Entries from a screen grounding dataset:
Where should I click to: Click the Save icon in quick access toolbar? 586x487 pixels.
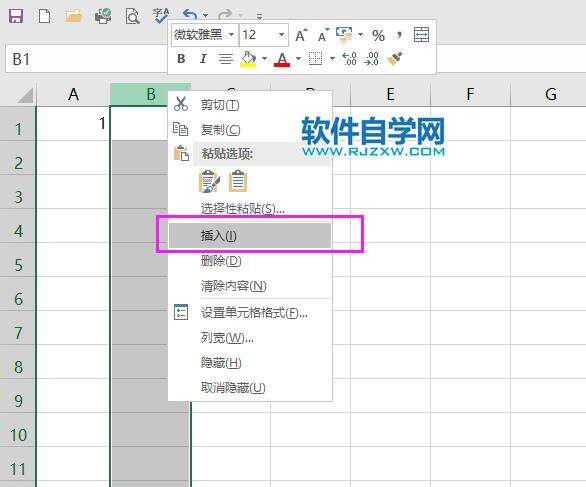16,16
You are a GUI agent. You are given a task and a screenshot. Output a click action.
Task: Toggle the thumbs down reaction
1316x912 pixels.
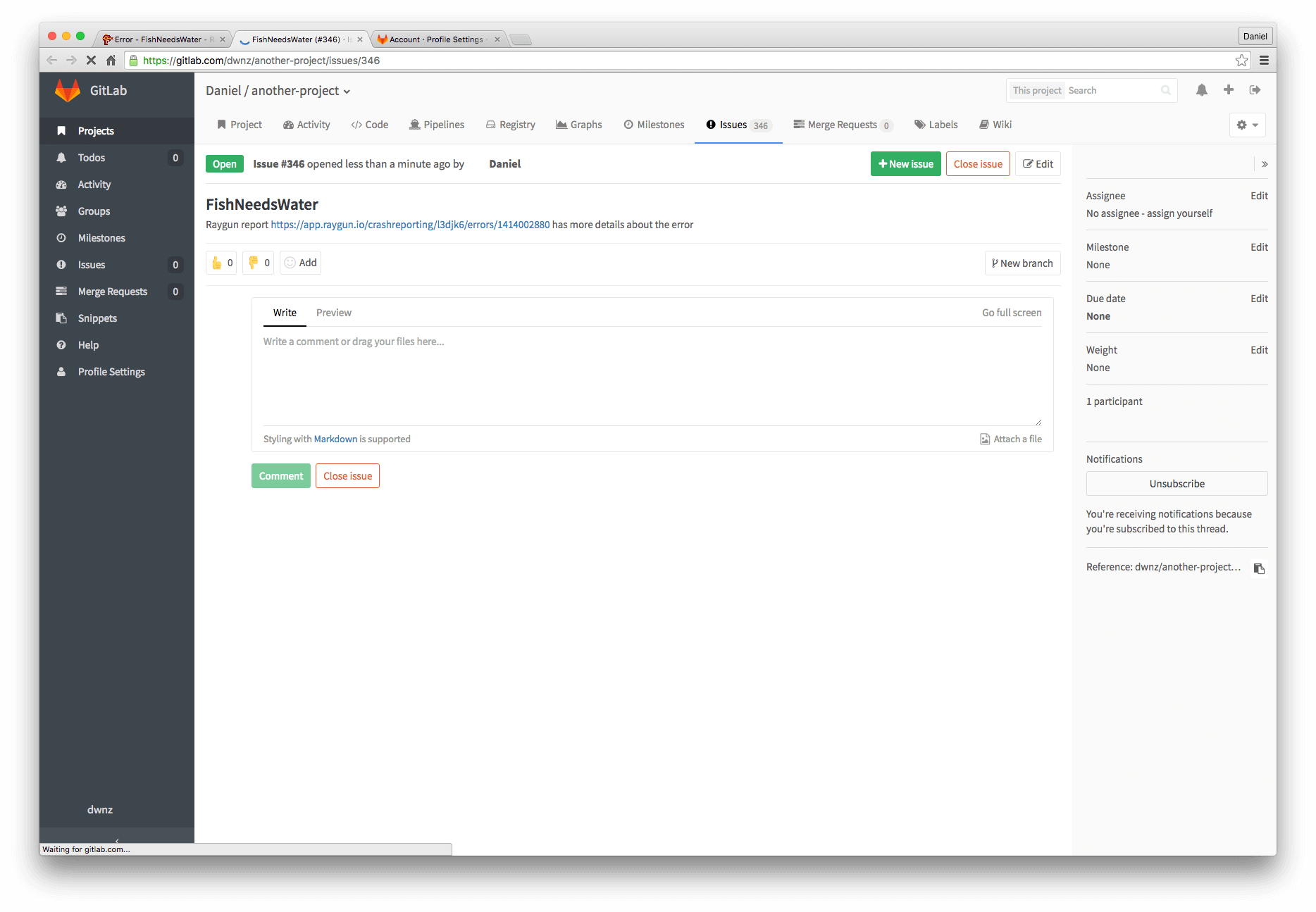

Exercise instructions: Quote every entry above word for word, leaving out the pictures.

Answer to the task:
Where should I click to: Click the Save icon in quick access toolbar? 586x487 pixels.
16,16
You are a GUI agent. You are given a task and a screenshot. Output a click action.
Task: Toggle the thumbs down reaction
1316x912 pixels.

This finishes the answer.